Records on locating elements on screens
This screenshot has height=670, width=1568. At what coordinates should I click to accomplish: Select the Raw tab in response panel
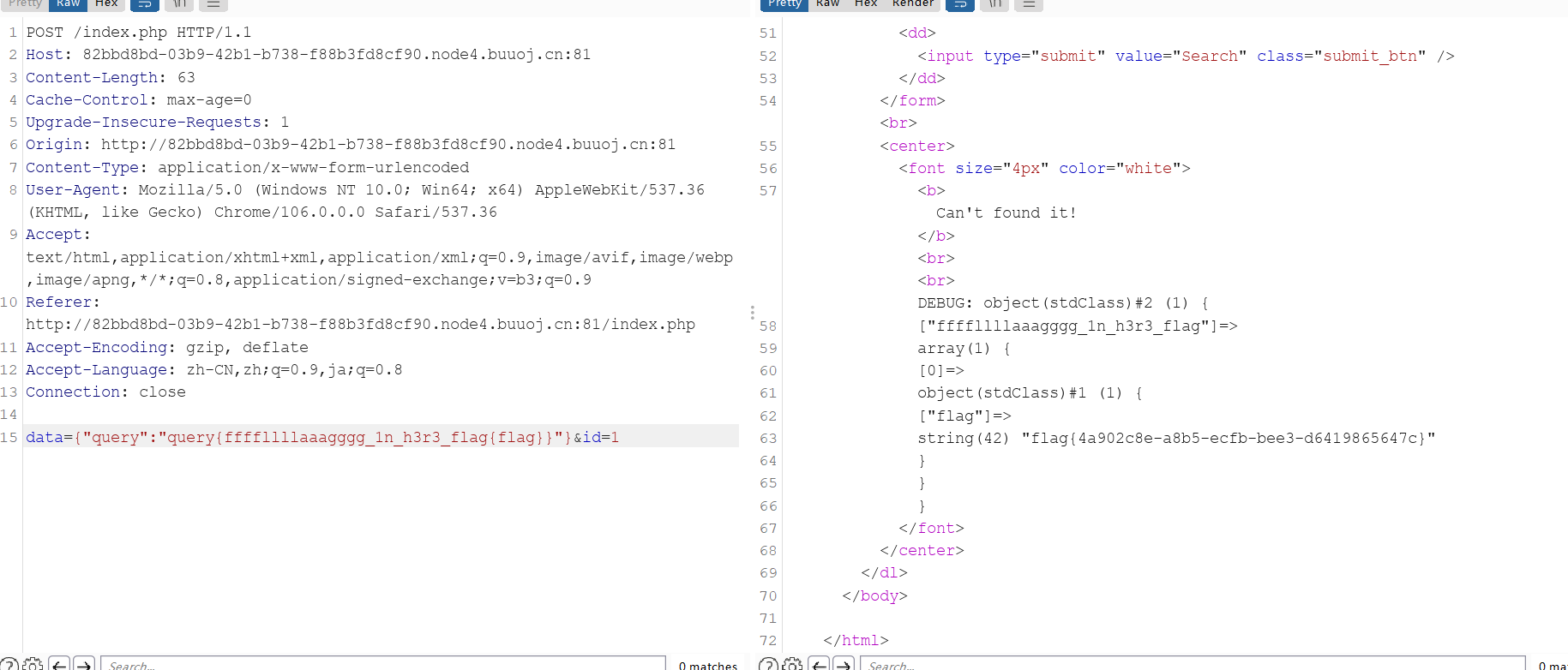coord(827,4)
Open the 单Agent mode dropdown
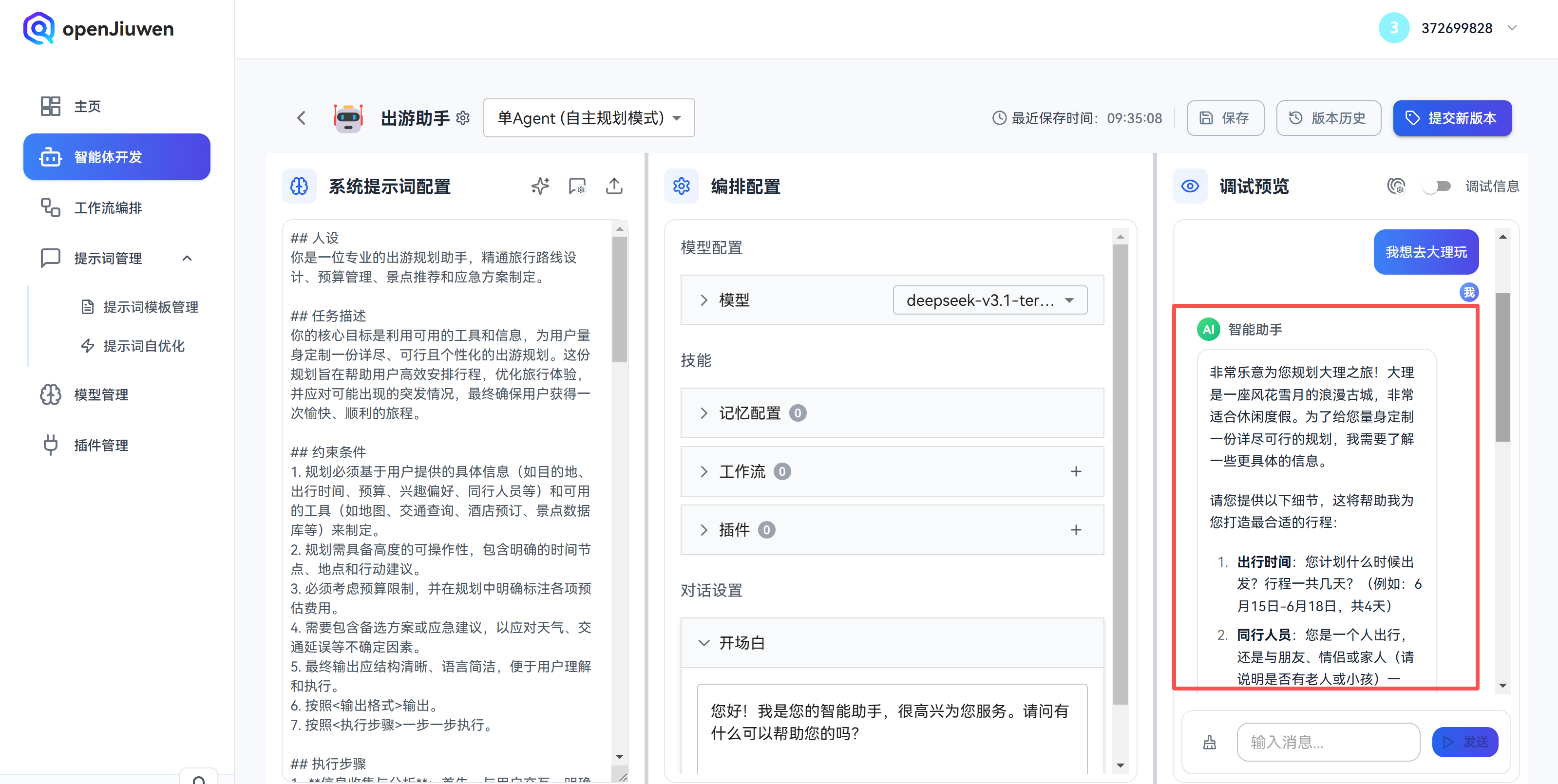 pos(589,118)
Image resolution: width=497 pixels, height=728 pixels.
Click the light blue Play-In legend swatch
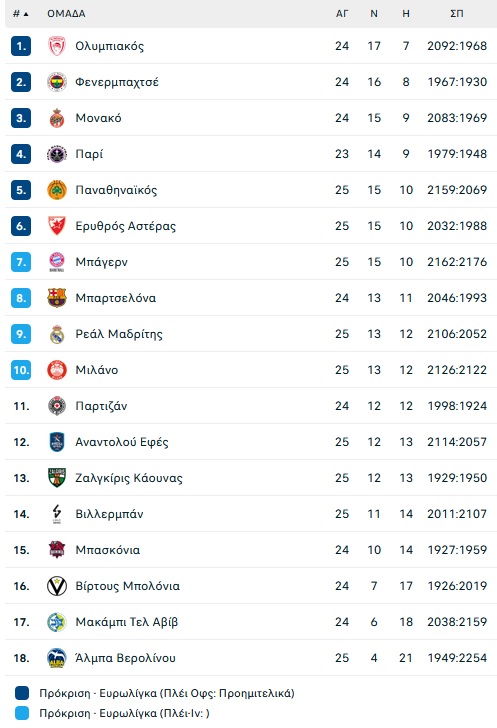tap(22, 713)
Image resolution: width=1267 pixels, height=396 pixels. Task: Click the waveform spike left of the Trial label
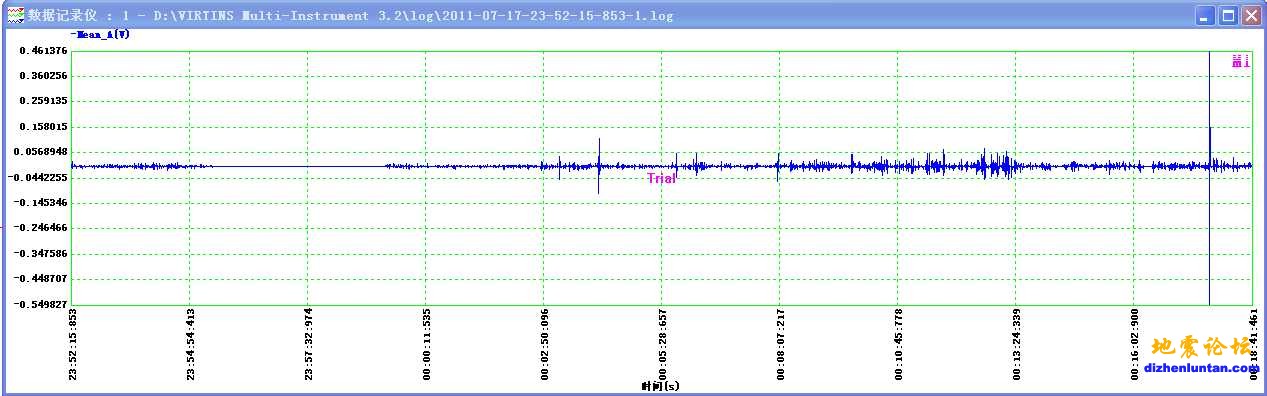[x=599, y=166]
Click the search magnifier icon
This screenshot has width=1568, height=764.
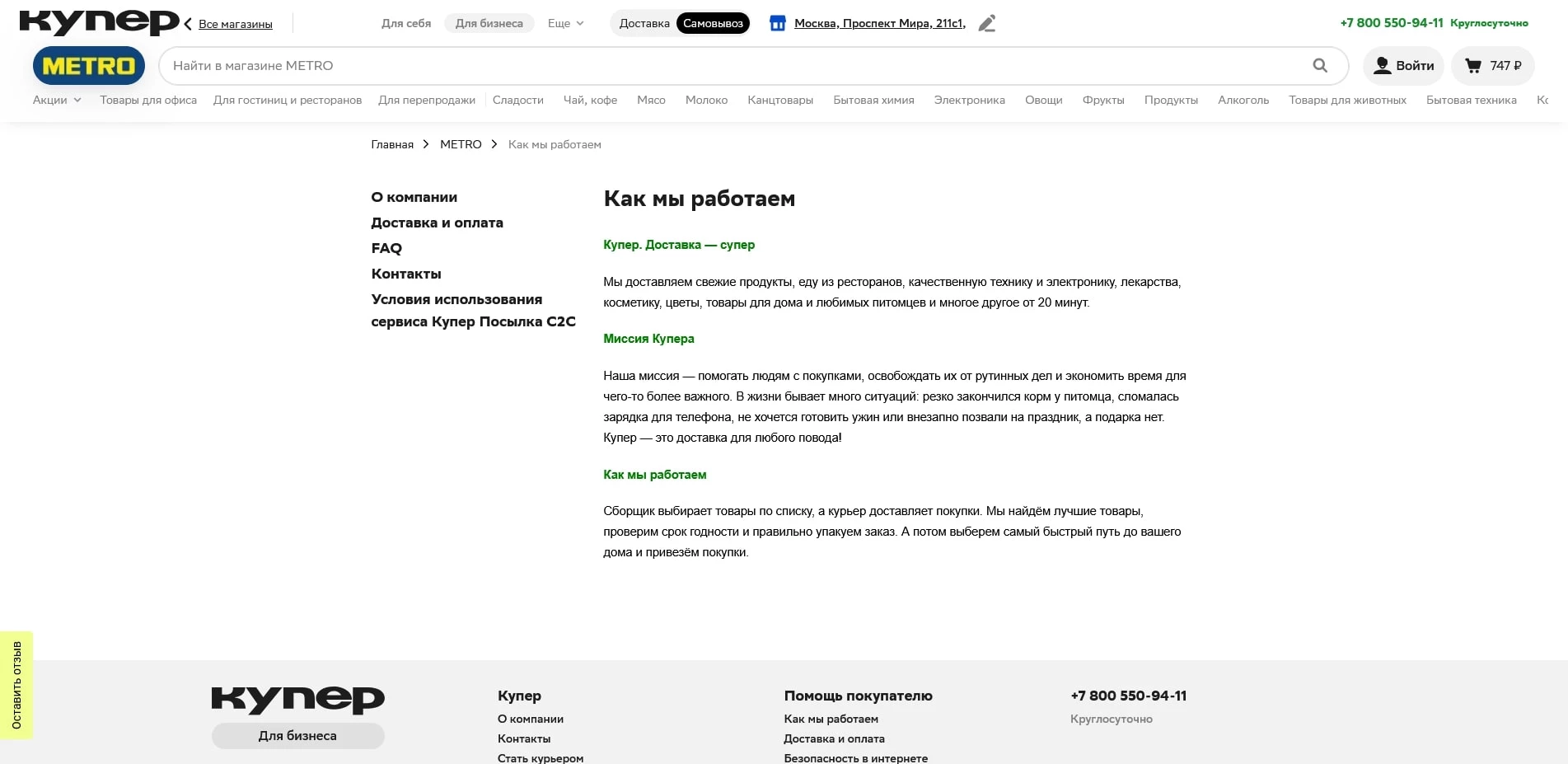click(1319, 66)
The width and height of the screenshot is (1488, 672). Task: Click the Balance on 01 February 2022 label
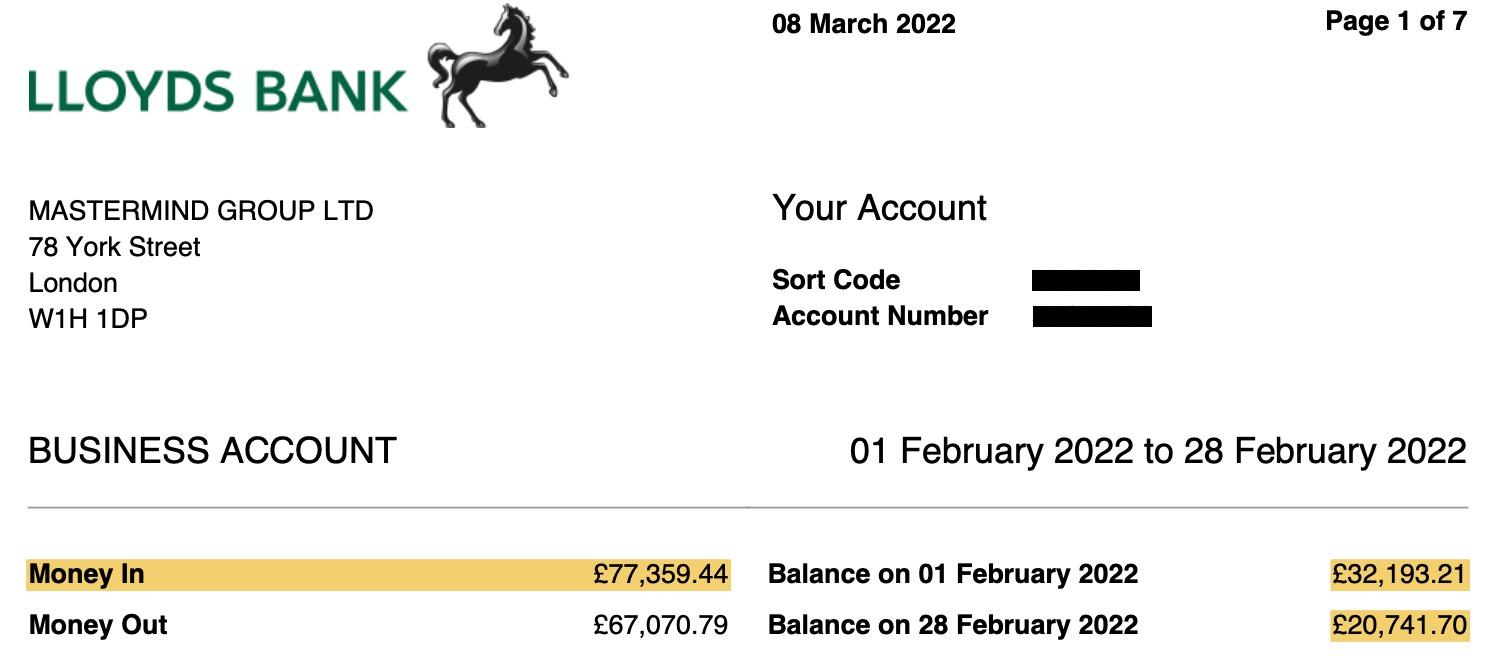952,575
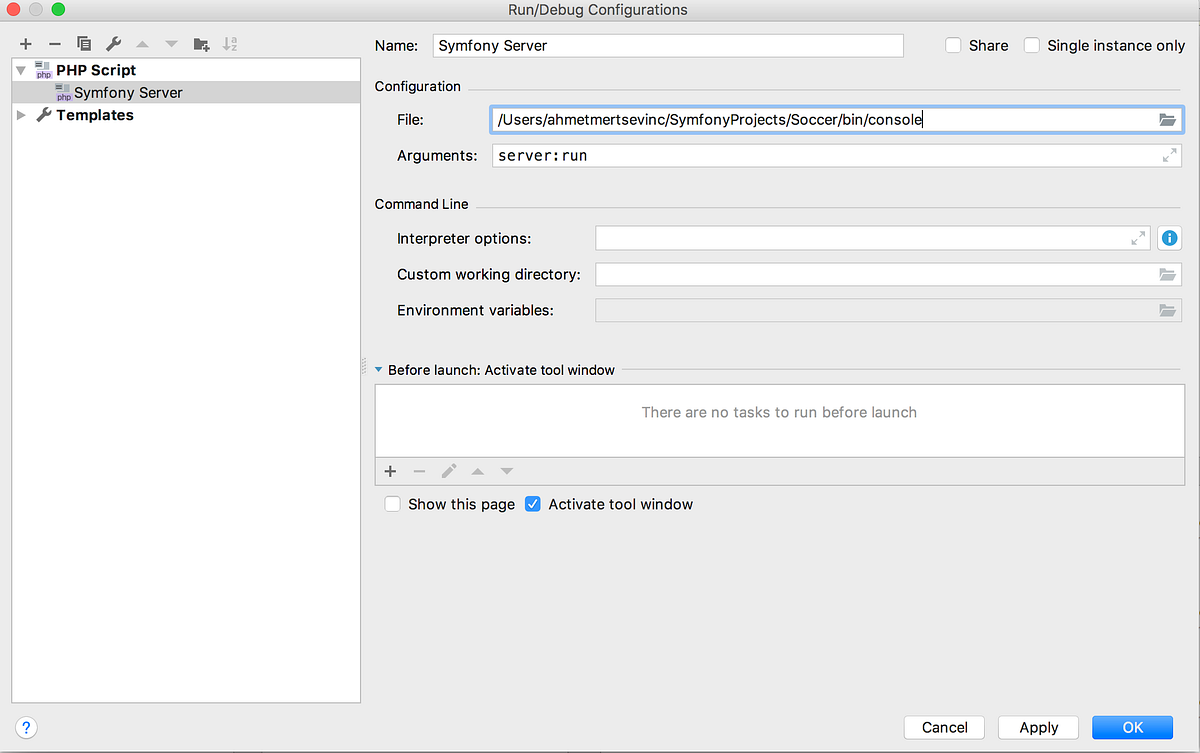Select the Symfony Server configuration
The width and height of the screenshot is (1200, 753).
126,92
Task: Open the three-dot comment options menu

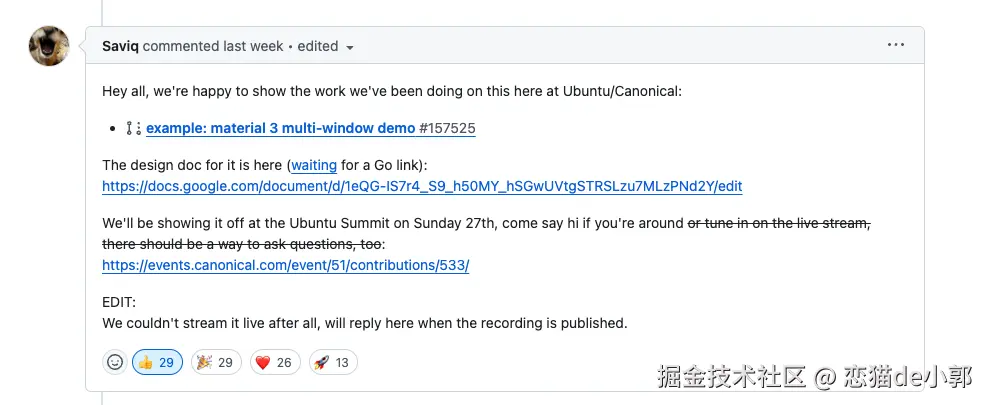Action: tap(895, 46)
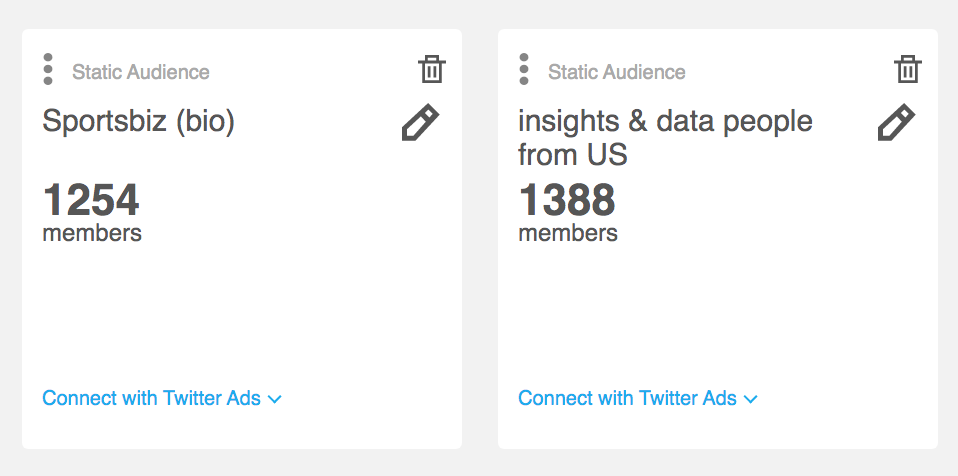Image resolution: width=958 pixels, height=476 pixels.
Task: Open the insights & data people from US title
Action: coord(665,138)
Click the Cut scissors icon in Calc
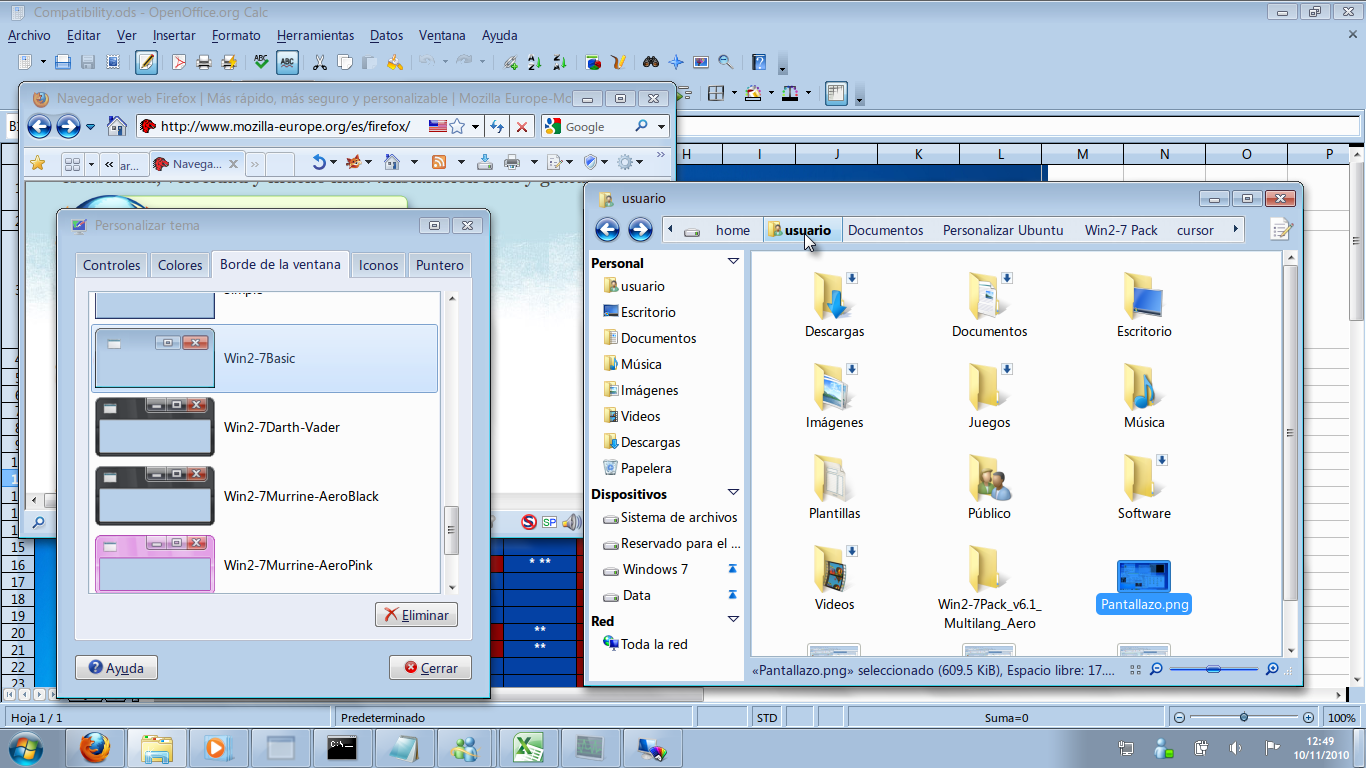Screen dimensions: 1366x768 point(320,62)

▶ GOAL:
Return each line of the records above that contains the string "Task", copied without changes.

▶ SOLVED EXERCISE:
Image resolution: width=1267 pixels, height=396 pixels. Task: Click the waveform spike left of the Trial label
The width and height of the screenshot is (1488, 672). Task: Click the Balance on 01 February 2022 label
Task: Open the three-dot comment options menu
Task: Open the insights & data people from US title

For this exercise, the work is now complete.